What follows is a set of records; restate each one word for word and drop the pictures.

────────────────

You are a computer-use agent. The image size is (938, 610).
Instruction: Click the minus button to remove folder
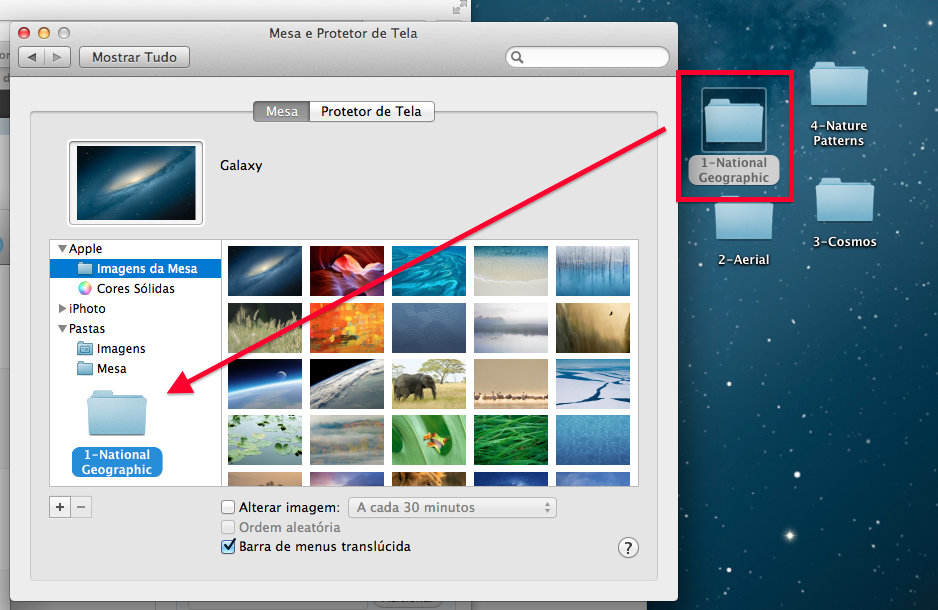[82, 507]
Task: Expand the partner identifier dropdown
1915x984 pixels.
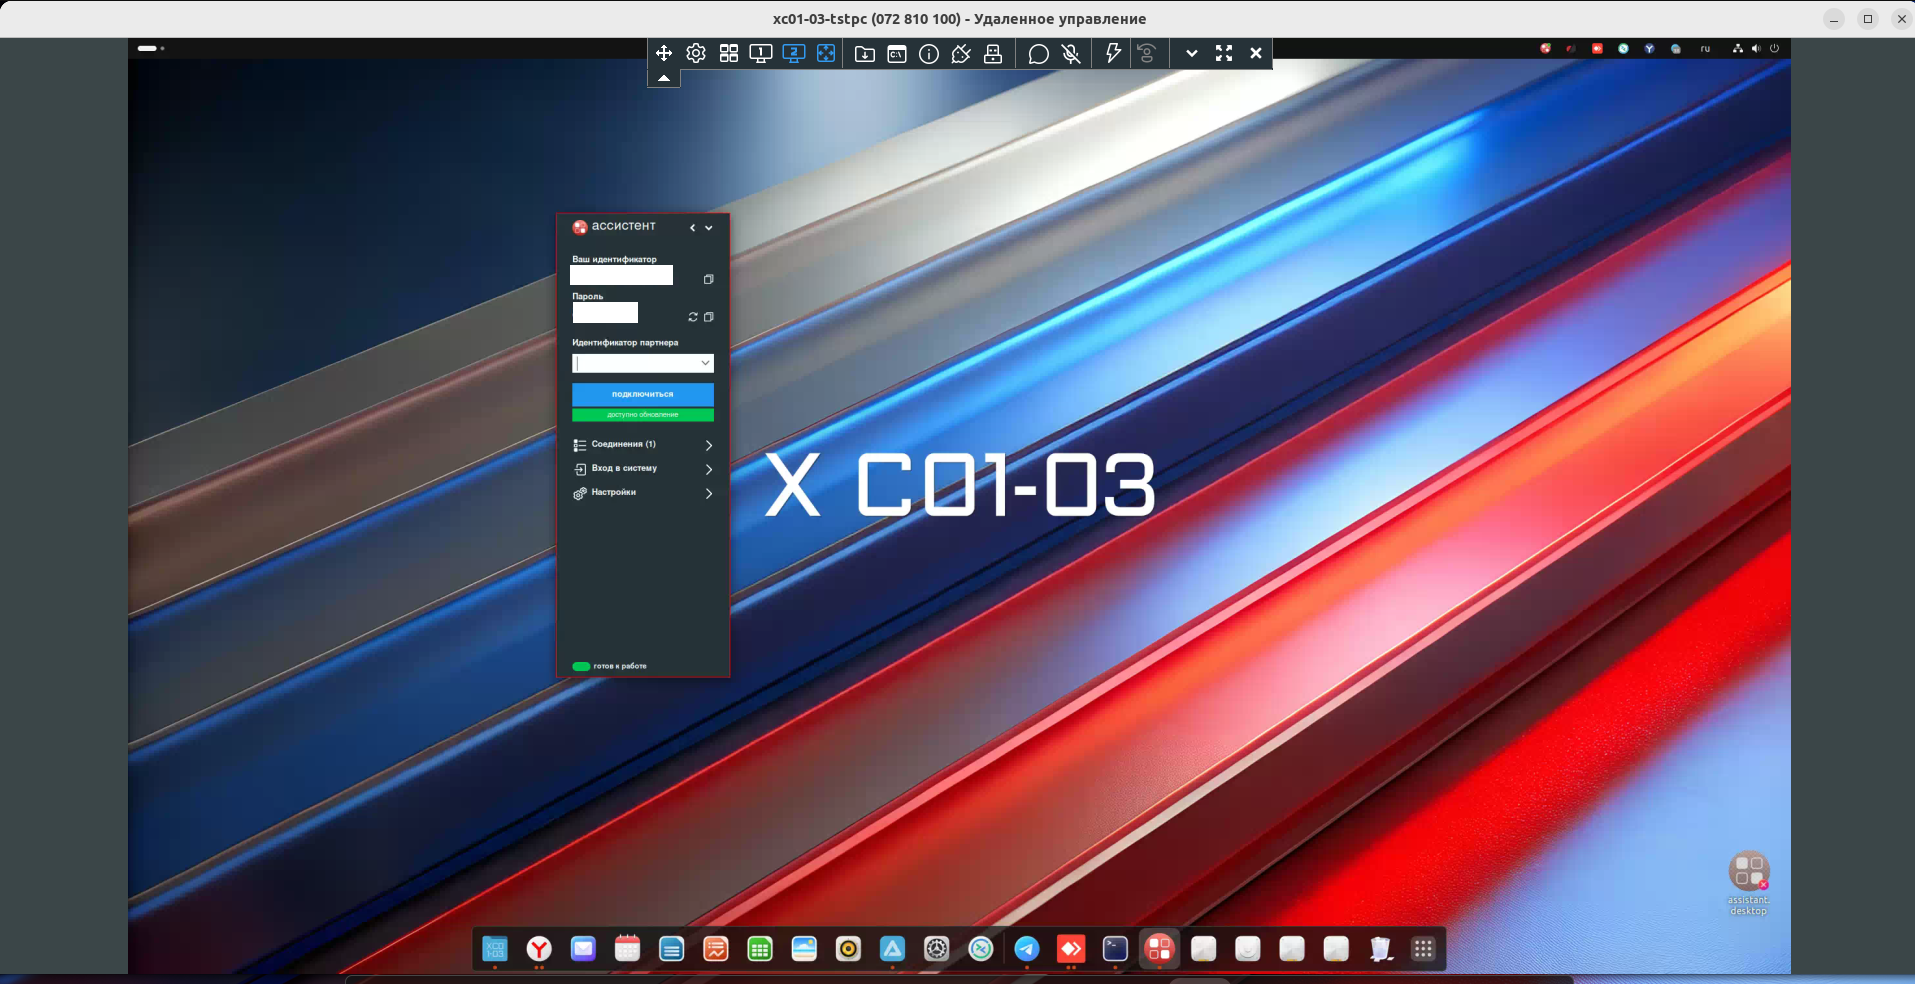Action: pyautogui.click(x=705, y=363)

────────────────

■ **YOUR RESPONSE**
You are a computer-use agent. The image size is (938, 610).
Instruction: Click the minus button to remove folder
[82, 507]
Task: Expand the partner identifier dropdown
1915x984 pixels.
Action: pyautogui.click(x=705, y=363)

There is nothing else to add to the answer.